Solution Thinking: The Trap of One Solution

Solution Thinking: The Trap of One Solution

The trap of one solution thinking

Successfully pursuing what is most important to you has many possible solutions. Smart  thinking is the key.

Ongoing dilemmas are often maintained by falling into the trap of one solution thinking.

Solution thinking involves learning how to think and process differently. It is a critical life skill.

Setting the trap is easy when you allow the following blocks to control the process:

  • maintain rigid thinking
  • insist ‘it must be this way’
  • refuse to consider other possibilities or solutions
  • reject other perspectives
  • do not examine assumptions, expectations or faulty interpretations
  • stick to inaccurate conclusions

Jenna and Rod (real names are protected) were making each other miserable. Fights were escalating. Their relationship was unravelling. Each fight added more hurt and distance.

By the time they came to counselling enormous frustration had built on both sides. Jenna was feeling hurt and resentful. Rod had developed the habit of refusing to talk about it ‘or we’d just end up fighting again.’ They had not been sexually intimate for a long time and this was further eroding their sense of connection.

Jenna desperately yearned to travel. Rod had no interest at all in travelling. He was happily focused on his career while Jenna felt like she was missing out. She was becoming depressed because travel was a priority value for her.

Jenna’s ‘one solution thinking’ was that they had to travel together. All sorts of low self esteem beliefs were feeding into this position. For example, Jenna was worried about judgements from others. She felt guilty about spending the money without Rod.

Her faulty premise was ‘if I can’t convince Roy to travel I will miss out.’ Jenna said she was so angry and hurt because ‘Rod knows how important this is to me’. She concluded that therefore ‘if Rod loved me enough he would care about what is so important to me.’ It was the faulty conclusion ‘Rod doesn’t love me enough’ that opened the doors to all kinds of other ‘stories’ and arguments.

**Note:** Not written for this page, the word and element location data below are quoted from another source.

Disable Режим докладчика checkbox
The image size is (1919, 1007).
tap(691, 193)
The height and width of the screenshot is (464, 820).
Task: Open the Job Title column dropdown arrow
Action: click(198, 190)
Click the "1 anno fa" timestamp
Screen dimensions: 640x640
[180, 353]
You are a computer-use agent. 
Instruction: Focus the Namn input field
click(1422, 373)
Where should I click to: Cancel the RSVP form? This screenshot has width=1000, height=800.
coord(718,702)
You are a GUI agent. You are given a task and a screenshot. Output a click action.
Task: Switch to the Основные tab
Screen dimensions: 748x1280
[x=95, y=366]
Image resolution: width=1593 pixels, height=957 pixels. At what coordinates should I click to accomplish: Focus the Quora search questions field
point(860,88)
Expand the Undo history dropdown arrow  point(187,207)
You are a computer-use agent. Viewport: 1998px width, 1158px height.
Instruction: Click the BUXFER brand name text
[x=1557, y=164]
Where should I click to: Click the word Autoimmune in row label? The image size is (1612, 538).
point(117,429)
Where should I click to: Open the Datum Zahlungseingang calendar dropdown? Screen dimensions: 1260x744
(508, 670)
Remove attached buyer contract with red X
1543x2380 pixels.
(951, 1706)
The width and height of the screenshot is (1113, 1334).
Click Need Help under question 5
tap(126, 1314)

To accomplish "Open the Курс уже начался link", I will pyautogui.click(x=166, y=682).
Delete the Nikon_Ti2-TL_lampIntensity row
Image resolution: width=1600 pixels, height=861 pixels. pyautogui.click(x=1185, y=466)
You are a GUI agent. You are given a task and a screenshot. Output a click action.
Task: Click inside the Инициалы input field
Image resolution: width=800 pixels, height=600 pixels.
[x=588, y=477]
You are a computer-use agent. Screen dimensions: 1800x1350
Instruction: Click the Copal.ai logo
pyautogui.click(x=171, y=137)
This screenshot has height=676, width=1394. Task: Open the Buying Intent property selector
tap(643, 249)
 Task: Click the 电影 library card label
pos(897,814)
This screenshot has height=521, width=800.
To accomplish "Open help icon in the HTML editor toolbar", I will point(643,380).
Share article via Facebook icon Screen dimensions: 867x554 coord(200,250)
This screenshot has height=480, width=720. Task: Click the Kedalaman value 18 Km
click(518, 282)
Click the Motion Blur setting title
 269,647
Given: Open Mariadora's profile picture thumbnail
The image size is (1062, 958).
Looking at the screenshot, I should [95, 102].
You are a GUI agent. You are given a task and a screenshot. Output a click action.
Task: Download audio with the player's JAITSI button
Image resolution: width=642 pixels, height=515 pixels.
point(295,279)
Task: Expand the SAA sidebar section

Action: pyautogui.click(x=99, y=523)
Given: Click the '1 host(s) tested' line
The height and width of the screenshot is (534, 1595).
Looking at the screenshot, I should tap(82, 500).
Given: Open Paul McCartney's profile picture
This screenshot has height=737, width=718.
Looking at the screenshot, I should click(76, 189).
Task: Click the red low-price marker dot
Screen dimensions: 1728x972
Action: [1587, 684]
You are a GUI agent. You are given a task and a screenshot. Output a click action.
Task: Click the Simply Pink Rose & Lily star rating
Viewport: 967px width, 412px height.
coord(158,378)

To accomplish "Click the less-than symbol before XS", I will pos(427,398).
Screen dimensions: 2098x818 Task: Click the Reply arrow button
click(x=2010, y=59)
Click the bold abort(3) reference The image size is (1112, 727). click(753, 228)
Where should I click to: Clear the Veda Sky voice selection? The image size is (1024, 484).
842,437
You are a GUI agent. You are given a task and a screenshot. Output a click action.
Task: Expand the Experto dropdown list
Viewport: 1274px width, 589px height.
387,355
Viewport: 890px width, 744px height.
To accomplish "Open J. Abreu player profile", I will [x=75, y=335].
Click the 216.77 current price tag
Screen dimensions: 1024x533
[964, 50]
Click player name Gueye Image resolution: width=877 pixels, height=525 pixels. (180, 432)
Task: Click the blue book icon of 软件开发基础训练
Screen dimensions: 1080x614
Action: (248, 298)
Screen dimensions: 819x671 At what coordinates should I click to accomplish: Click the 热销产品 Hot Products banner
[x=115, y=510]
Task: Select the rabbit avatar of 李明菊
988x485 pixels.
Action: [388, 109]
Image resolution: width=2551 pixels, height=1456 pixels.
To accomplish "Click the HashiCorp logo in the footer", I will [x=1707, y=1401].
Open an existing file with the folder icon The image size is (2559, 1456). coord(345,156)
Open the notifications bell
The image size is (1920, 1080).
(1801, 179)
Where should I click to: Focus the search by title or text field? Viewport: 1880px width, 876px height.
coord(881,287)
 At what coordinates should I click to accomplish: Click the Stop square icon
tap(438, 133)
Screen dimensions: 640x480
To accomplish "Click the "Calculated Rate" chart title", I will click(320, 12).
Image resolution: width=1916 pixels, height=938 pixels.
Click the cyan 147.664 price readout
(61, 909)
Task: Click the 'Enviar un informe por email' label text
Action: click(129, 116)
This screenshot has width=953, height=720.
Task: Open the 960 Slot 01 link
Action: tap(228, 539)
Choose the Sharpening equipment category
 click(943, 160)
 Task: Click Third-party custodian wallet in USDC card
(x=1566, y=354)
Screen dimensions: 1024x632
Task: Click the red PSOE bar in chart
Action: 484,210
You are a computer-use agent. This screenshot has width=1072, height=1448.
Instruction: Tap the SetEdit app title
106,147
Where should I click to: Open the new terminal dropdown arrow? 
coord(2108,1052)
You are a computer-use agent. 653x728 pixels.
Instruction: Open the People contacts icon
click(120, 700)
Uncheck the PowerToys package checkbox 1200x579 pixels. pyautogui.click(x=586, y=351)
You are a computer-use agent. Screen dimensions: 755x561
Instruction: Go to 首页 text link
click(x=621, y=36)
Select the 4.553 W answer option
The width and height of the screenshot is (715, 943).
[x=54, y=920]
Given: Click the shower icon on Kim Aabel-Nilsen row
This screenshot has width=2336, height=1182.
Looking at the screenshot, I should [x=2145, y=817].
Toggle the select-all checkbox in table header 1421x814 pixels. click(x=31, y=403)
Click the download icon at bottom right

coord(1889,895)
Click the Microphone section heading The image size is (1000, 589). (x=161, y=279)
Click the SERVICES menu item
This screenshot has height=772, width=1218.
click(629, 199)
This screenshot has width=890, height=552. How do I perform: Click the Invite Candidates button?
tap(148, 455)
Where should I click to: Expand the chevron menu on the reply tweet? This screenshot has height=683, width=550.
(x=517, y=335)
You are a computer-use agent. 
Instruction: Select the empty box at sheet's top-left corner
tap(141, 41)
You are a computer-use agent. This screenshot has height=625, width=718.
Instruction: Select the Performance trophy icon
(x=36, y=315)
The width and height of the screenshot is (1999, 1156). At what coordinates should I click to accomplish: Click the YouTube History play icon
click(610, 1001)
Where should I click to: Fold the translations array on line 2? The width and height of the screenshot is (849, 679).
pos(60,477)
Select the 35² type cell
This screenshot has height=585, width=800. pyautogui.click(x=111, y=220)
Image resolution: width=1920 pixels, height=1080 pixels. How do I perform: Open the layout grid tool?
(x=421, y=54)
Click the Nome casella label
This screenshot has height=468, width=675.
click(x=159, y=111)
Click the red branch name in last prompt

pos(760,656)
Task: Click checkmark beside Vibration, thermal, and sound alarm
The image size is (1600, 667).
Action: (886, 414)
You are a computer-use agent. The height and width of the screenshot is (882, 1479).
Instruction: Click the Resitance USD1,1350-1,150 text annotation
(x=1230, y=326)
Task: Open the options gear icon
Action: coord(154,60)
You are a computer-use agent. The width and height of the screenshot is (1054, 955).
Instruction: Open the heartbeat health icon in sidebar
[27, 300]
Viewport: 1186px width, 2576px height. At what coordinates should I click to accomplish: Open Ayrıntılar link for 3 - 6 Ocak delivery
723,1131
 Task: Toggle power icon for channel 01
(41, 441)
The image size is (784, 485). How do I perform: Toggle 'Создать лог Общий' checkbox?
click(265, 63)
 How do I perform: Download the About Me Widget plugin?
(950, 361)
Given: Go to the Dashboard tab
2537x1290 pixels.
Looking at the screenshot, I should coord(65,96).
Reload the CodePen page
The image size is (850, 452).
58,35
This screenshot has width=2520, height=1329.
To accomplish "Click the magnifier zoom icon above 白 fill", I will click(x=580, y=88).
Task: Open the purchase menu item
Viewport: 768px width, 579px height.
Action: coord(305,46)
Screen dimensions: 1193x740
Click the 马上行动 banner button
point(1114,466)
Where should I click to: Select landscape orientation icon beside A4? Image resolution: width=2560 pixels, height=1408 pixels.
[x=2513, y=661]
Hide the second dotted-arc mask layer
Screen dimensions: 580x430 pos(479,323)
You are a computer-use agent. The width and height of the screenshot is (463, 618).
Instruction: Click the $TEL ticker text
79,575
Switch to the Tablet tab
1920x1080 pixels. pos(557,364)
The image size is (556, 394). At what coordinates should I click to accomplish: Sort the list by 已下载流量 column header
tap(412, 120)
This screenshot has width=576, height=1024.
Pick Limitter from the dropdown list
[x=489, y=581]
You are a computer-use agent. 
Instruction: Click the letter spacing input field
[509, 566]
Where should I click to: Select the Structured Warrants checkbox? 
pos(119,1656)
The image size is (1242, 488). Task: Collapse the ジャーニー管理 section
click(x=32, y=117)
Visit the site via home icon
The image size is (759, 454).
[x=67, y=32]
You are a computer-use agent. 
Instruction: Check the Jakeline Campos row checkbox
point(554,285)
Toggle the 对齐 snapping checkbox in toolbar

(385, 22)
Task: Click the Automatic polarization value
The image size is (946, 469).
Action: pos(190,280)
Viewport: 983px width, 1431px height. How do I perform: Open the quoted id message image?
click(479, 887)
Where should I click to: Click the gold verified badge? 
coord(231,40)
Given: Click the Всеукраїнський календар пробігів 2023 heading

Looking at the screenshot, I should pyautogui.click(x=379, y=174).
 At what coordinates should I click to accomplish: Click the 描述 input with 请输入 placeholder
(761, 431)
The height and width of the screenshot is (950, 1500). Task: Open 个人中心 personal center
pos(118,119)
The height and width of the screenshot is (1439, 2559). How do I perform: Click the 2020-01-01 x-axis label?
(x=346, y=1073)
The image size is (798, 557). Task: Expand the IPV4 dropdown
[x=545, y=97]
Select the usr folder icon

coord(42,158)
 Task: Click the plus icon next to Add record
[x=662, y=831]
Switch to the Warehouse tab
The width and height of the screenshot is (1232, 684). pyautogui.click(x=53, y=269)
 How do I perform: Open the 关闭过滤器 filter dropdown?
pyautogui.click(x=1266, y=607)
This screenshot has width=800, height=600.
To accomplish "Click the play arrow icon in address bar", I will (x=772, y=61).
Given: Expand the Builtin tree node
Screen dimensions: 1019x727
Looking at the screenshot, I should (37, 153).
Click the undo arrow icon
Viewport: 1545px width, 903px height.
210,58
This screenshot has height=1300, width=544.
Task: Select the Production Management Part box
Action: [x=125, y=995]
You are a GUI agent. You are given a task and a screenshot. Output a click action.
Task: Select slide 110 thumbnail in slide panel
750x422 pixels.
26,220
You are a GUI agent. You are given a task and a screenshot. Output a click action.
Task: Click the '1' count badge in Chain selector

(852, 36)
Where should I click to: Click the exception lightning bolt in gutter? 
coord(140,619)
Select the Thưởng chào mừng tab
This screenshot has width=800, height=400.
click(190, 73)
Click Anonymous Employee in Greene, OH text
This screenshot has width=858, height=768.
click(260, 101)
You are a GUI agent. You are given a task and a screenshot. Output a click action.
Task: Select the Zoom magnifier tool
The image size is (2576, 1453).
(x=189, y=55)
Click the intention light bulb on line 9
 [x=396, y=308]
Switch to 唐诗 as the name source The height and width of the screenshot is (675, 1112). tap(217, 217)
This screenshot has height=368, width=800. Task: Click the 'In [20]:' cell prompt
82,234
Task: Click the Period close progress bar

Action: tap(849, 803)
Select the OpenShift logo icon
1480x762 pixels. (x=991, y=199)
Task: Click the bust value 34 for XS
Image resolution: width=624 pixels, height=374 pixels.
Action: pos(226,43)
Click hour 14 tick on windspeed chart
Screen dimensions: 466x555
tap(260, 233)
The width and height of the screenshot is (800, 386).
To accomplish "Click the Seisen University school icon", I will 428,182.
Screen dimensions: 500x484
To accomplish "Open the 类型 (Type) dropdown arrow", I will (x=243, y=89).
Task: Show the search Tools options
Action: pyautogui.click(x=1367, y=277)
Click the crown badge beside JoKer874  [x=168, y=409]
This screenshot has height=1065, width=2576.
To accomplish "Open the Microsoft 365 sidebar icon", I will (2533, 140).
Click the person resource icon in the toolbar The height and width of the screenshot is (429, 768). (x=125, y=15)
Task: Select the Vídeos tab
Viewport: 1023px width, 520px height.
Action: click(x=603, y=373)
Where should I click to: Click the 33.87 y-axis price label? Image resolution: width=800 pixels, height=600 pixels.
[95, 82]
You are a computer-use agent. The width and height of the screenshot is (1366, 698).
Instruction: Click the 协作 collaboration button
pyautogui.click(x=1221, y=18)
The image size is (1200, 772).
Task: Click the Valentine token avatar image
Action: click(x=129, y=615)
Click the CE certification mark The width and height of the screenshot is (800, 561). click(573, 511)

Rod was adamant that his aversion to travel had nothing to do with love. He wanted Jenna to be happy and fulfilled. He had even suggested long before (during a fight) that Jenna travel with someone else. She interpreted this as rejection. Rod meant it as a practical solution to keep them both happy.

Jenna had rigidly stuck to her perspective that ‘a couple should travel together’. Her interpretations shifted the focus from travel to love and rejection. Jenna’s insistent expectation that ‘he would do this if he really loved me’ prevented her from resolving the travel dilemma.

Clarifying the facts allowed new solutions. When this couple had travelled together on their honeymoon, they had been extremely mismatched as travelling companions. Jenna reluctantly admitted it hadn’t been great and ‘everything was a struggle.’ Rod admitted to feeling a lot of anxiety about travel. This ranged from fear of flying, to bomb threats, to sleeping in beds that other people had slept in.

Jenna did not understand the nature of anxiety and expected Rod to ‘just get over it.’ They had not understood that anxiety needs to be addressed in specific ways. Despite the anxiety, Rod was still clear that travel was not something he wanted or enjoyed.

The different perspectives and faulty interpretations and conclusions were identified and understood. The focus was put back on travel as a completely seperate issue to proof of love.

Jenna was freed up to consider workable solutions. Her self esteem needed some strengthening initially. She joined a travel group and found a perfect travel companion. She came to recognise Rod’s demonstrations of love in how he encouraged and supported her to pursue her passion.  The communication skills they took on board will benefit their relationship in powerful ways  into the future.